The point is that no one should hire an intern or a junior because they think it will improve their team's productivity. You hire interns and juniors because there's a causal link between "I hired an intern and spent money training them" and "they joined my company full time and a year later are now productive, contributing members of the team". It's an investment in the future, not a productivity boost today.

There is no causal link between "I aggressively adopted Claude Code in 2025" and "Claude Code in 2026 functions as a full software engineer without babysitting". If I sit around and wait a year without adopting Claude Code that will have no measurable impact on Claude Code's 2026 performance, so why would I adopt it now if it's still at intern- or junior-level skill?

If we accept that Claude is a junior-level contribution then the rational move is to wait and watch for now and only adopt it in earnest if and when it uplevels.

steveBK123|9 months ago

Precisely - AI getting better or not has nothing to do with my burning cycles using it. My juniors do improve based on my effort. I can free ride on AI getting good enough later (wait) whereas I cannot with my own team of juniors.

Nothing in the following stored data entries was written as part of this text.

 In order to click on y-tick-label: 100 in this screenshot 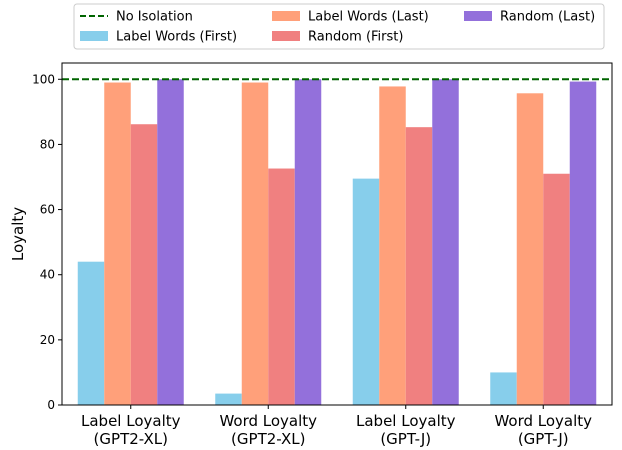, I will do `click(44, 79)`.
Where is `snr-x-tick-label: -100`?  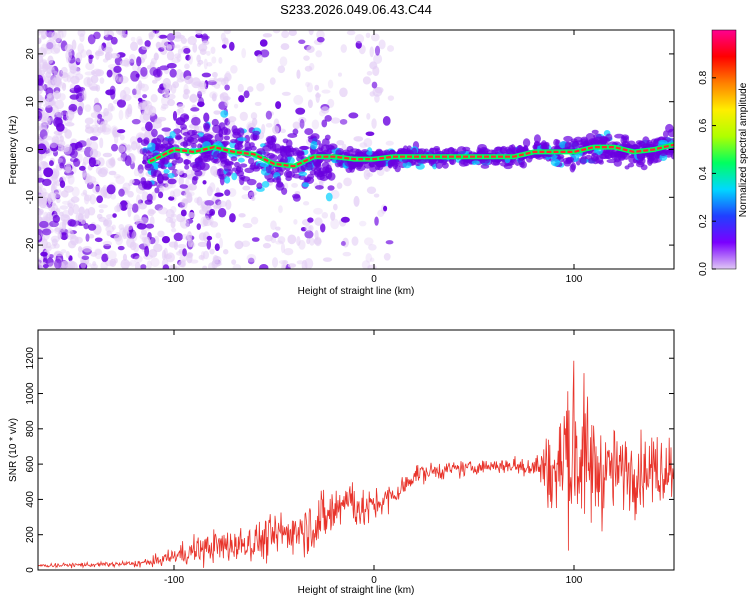
snr-x-tick-label: -100 is located at coordinates (174, 580).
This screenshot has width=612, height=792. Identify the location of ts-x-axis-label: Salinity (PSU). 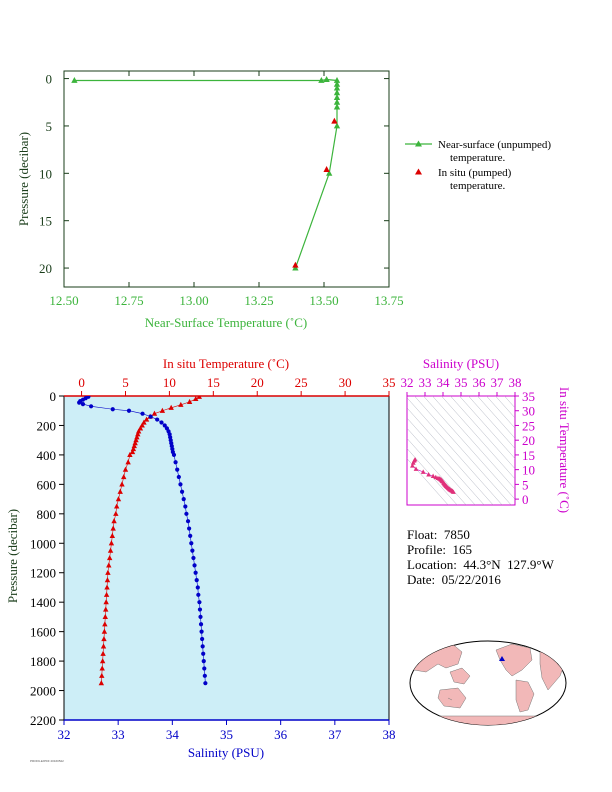
(461, 364).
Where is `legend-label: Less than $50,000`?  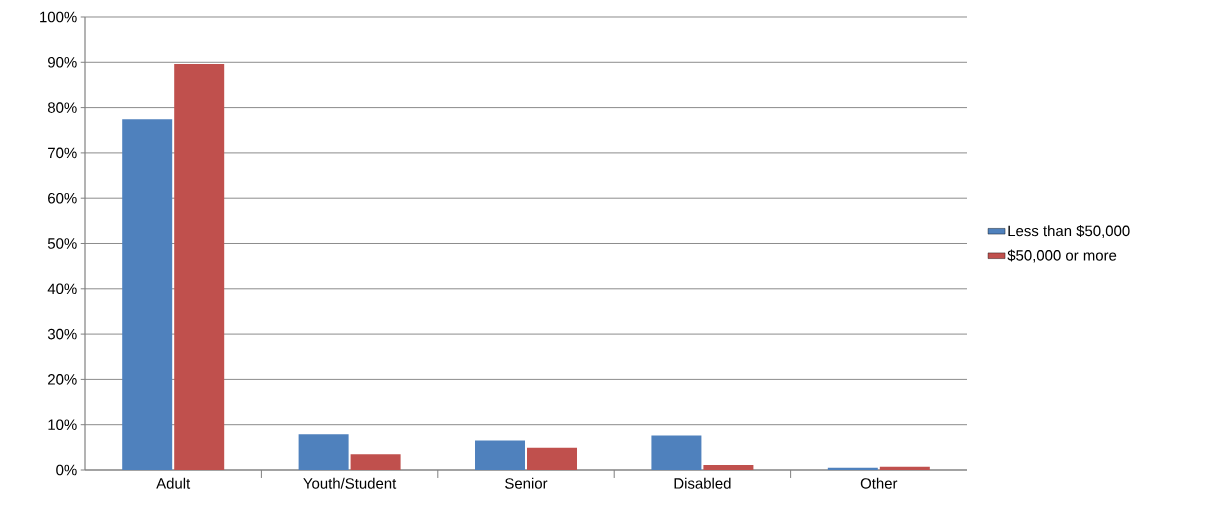 legend-label: Less than $50,000 is located at coordinates (1069, 231).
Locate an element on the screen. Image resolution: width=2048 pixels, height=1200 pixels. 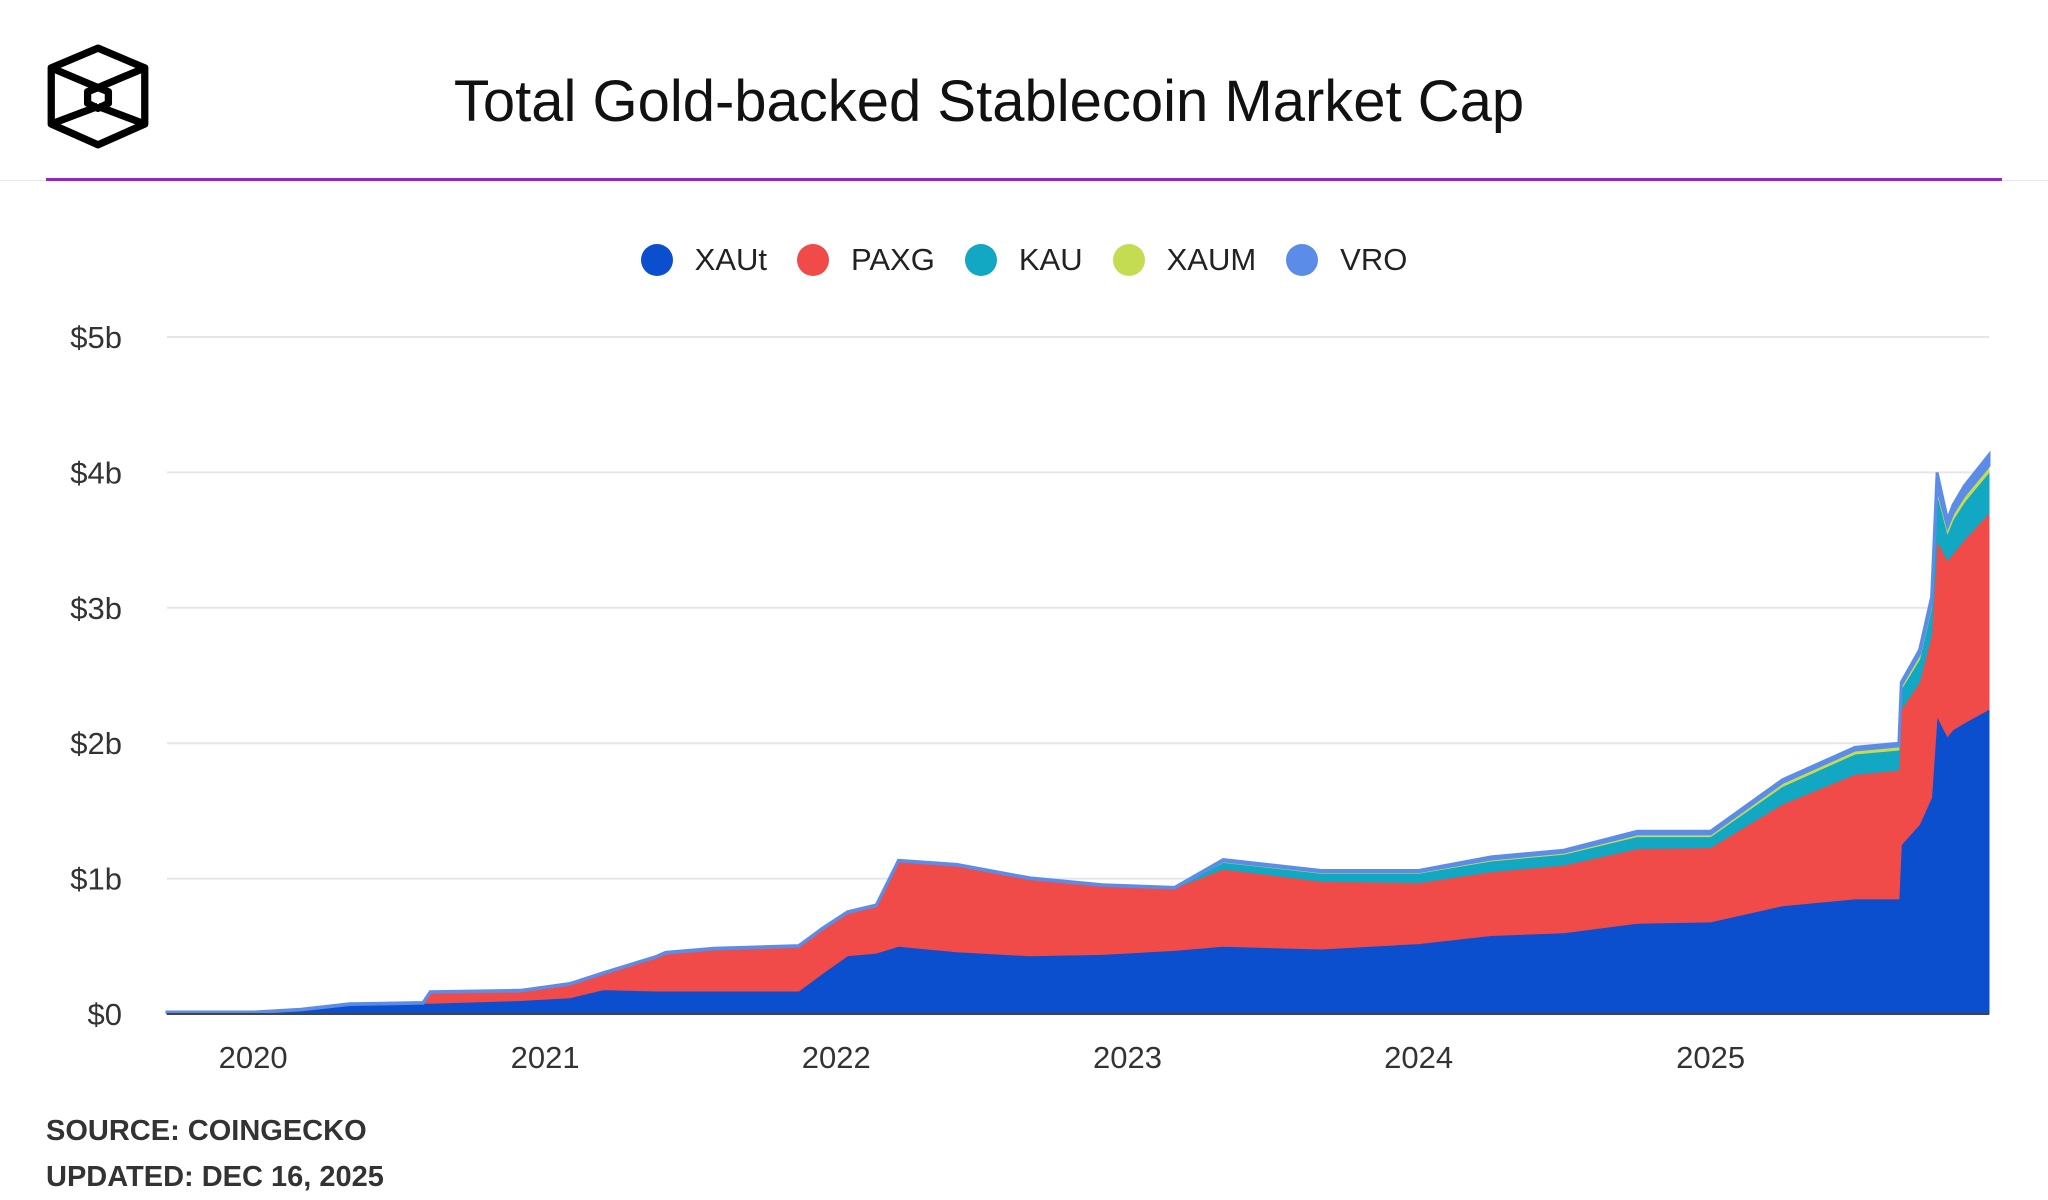
updated-note: UPDATED: DEC 16, 2025 is located at coordinates (215, 1177).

> 1 technical founder and a team of contract labor, trying to build that first MVP or cranking out early features in a huge rush

Having worked in environments with a large number of junior contractors... this is generally a recipe for a lot of effort with resulting output that neither works technically nor actually delivers features.

PeterStuer|9 months ago

"hired an intern and spent money training them" and "they joined my company full time and a year later are now productive"

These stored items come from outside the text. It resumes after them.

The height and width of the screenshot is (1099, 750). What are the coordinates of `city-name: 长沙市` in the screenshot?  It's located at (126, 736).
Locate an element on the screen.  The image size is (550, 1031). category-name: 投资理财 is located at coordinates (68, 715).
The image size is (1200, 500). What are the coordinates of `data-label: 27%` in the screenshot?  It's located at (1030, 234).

Why would I do that if I can have sombody else pay for the training then poach them when they are ready?

skydhash|9 months ago

> Also, there's a decently large subset of small startups where there's 1 technical founder and a team of contract labor, trying to build that first MVP or cranking out early features in a huge rush to stay alive, where yeah, cheap unlimited interns might actually be meaningfully useful or economically more attractive than whatever they're doing now

That's when experienced developers are a huge plus. They know how to cut corners in a way that will not hurt that much in the long term. It's more often intern level that are proposing stuff like next.js, kubernetes, cloud-native,... that will grind you to a halt once the first bugs appear.

A very small team of good engineers will get you much further than any army of intern level coders.

steveBK123|9 months ago

Yeah "actually good engineers" are like a 10:1 ratio with intern/new college hire/junior consultant level.

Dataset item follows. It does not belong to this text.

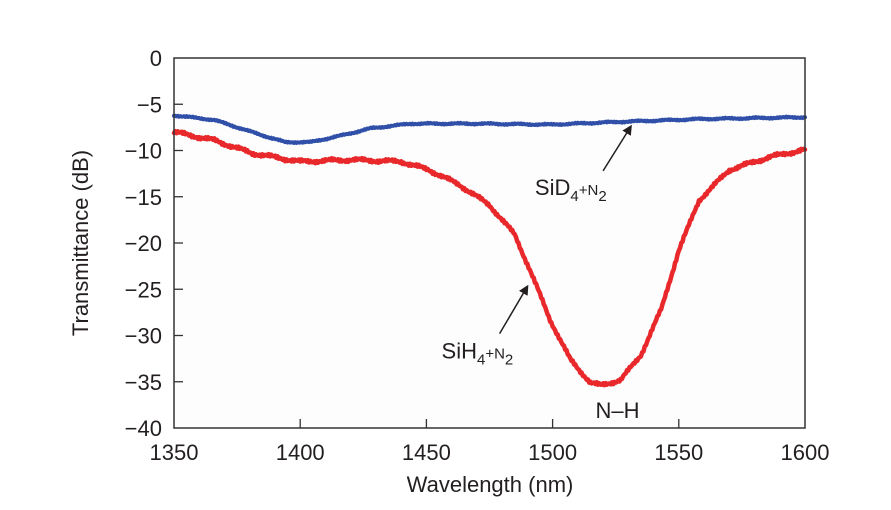  I want to click on x-tick-label: 1400, so click(300, 452).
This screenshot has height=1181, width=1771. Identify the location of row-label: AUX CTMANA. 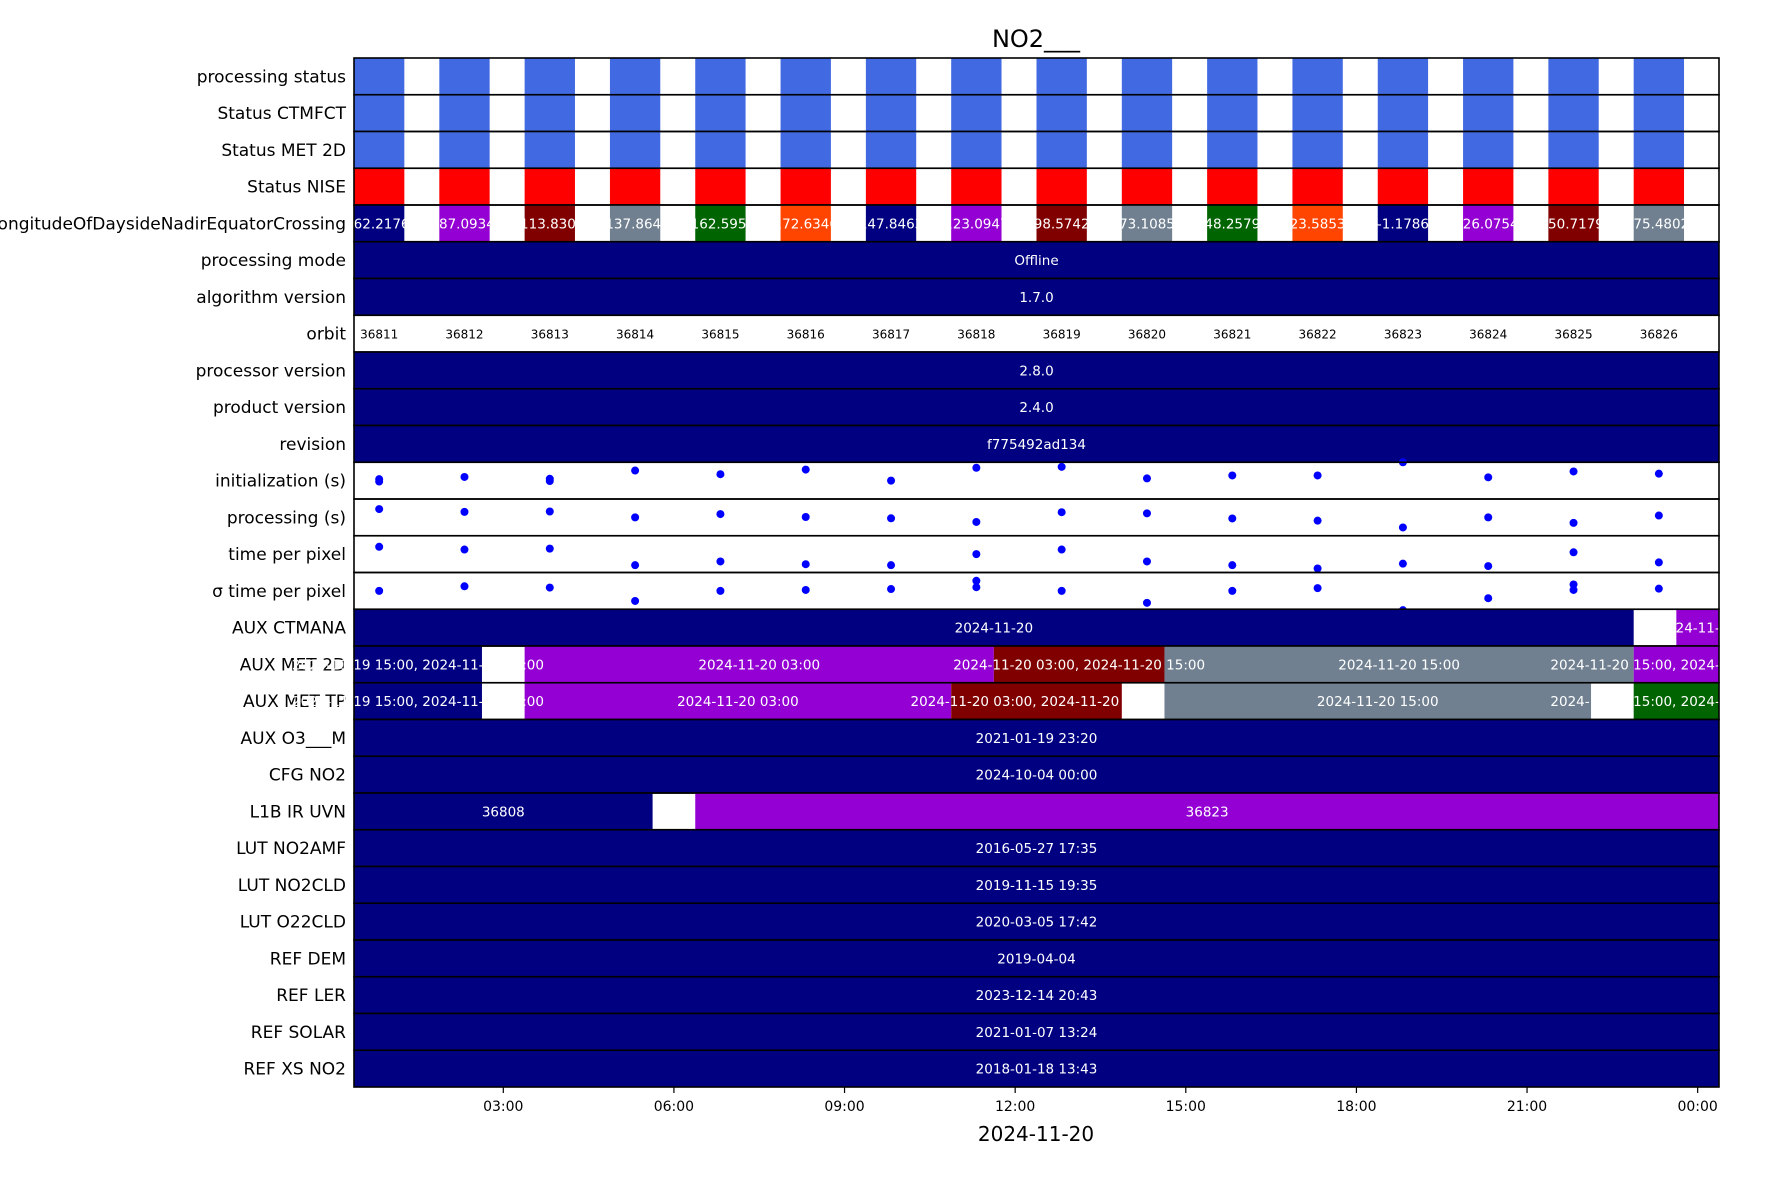
(289, 629).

Not to generalize too much but if you are contracting out to some agency for junior levels, you are generally paying markup on coders who couldn't find better direct hire jobs to start with. At least with mid/senior level you can get into more of a hired-gun deal for someone who is between gigs/working part time/buy a share of their time you couldn't afford full-time.

In fact most junior consultants you are basically paying for the privilege to train other peoples employees who will then be billed at a higher rate back to you when they improve.. if they don't move on otherwise.